- [Task directions]: Your output must be the lines below from the line containing "Given: Toggle element state with :hov button" to the line containing "1286x964 pixels.", both lines included, reproduced exactly and without pictures.

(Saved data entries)

──────

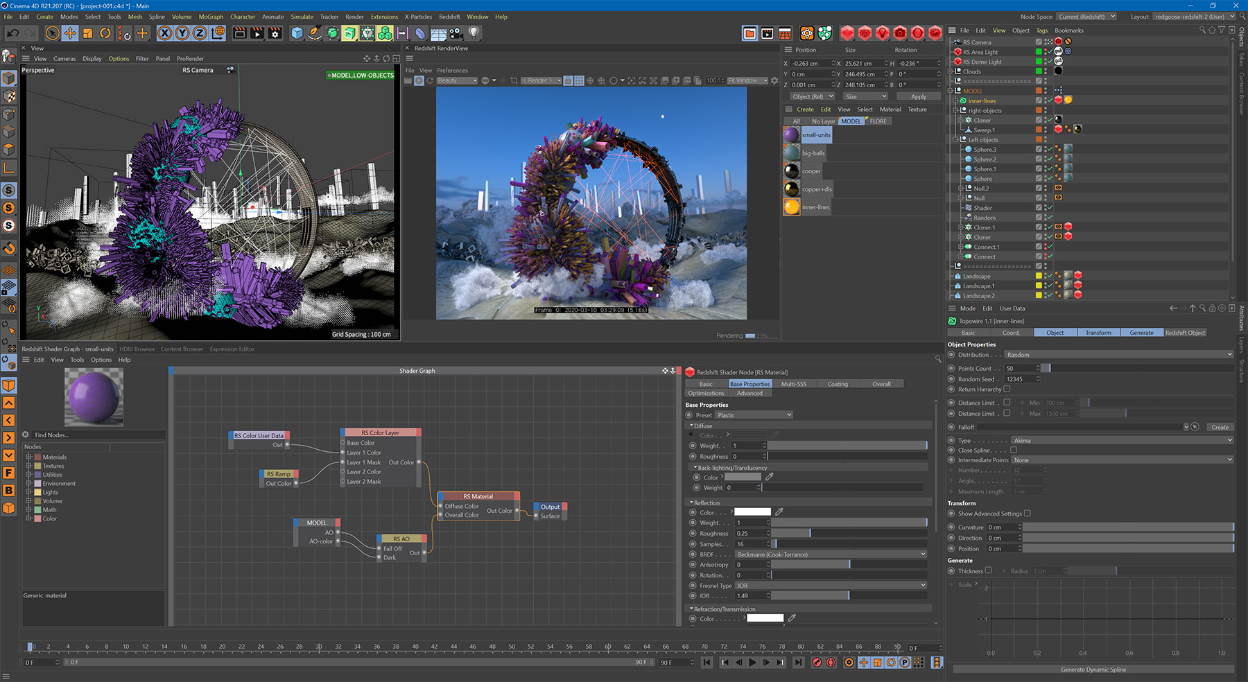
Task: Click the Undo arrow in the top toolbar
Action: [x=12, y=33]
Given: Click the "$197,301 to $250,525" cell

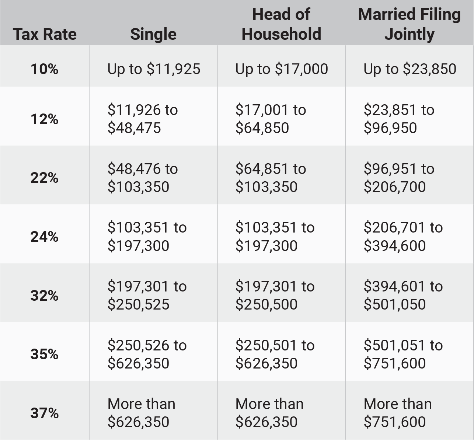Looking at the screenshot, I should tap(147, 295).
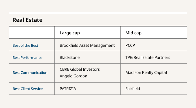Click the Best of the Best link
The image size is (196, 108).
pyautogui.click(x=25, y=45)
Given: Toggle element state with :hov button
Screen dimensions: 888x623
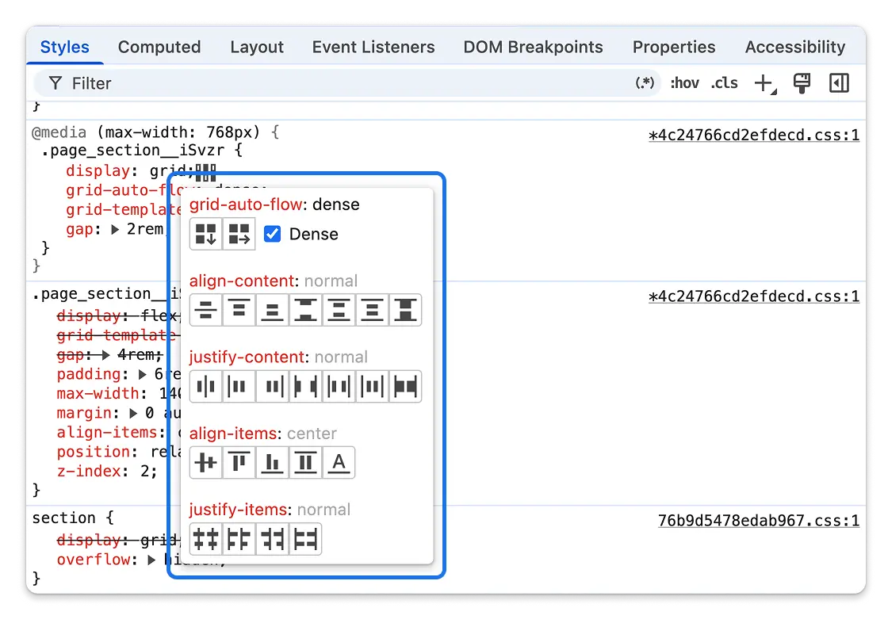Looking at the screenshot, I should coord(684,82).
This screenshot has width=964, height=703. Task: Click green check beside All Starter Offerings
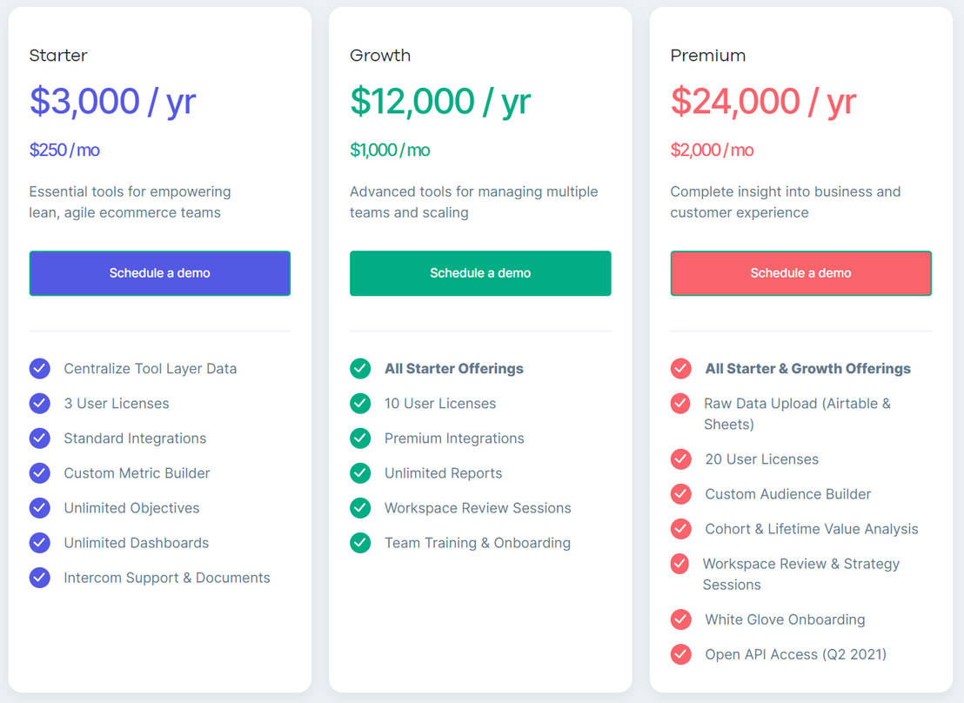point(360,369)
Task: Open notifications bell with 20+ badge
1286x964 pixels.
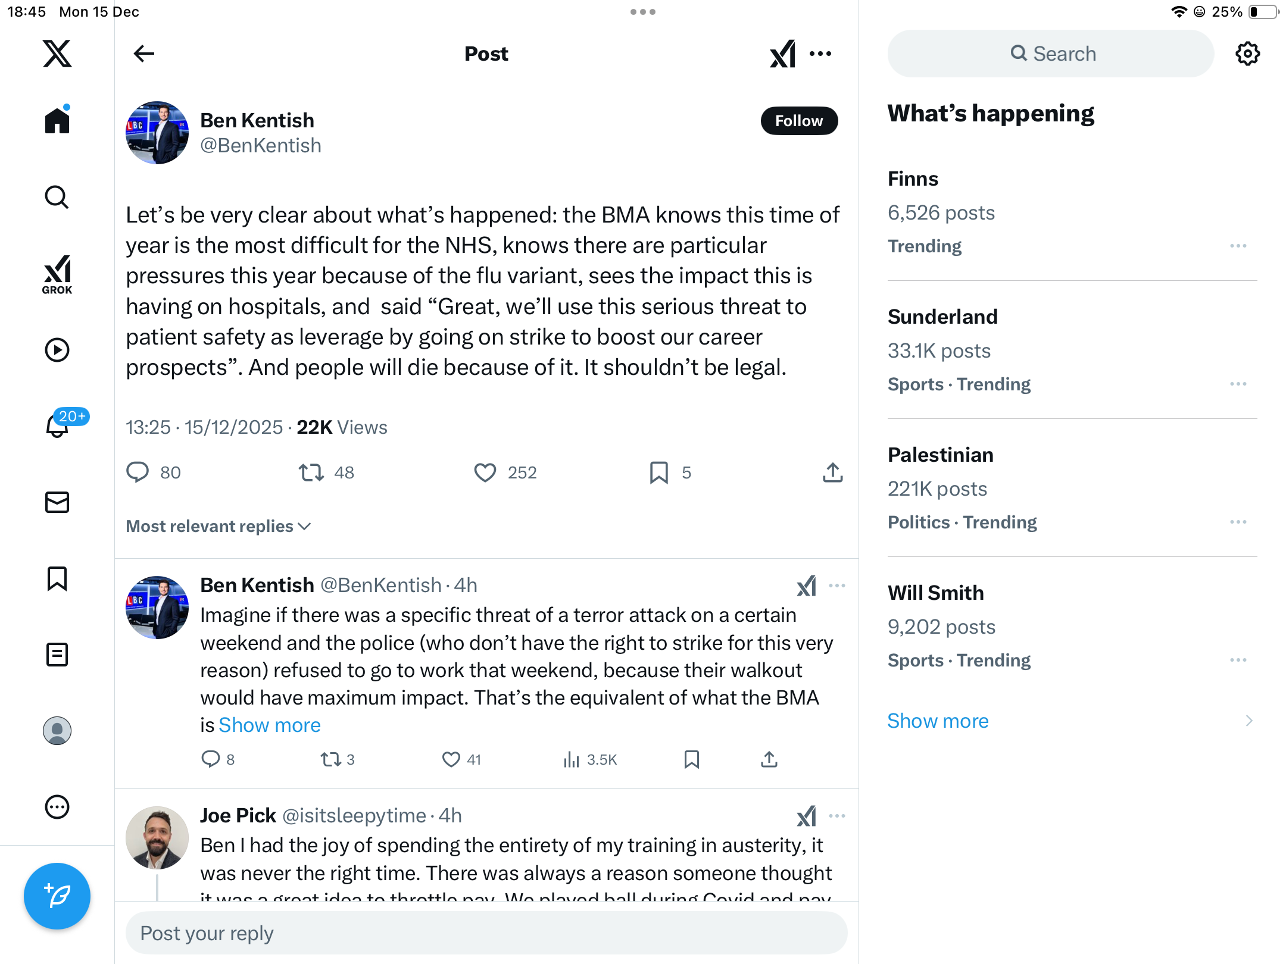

──────

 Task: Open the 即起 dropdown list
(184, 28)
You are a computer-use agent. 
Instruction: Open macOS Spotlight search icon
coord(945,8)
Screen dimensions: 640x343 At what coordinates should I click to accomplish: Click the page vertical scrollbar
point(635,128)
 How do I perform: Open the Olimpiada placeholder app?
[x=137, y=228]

──────

- [Solution for this problem]:
Given: Toggle element state with :hov button
Screen dimensions: 888x623
Looking at the screenshot, I should coord(684,82).
This screenshot has width=964, height=703. Task: Click green check beside All Starter Offerings
point(360,369)
Task: Open notifications bell with 20+ badge
1286x964 pixels.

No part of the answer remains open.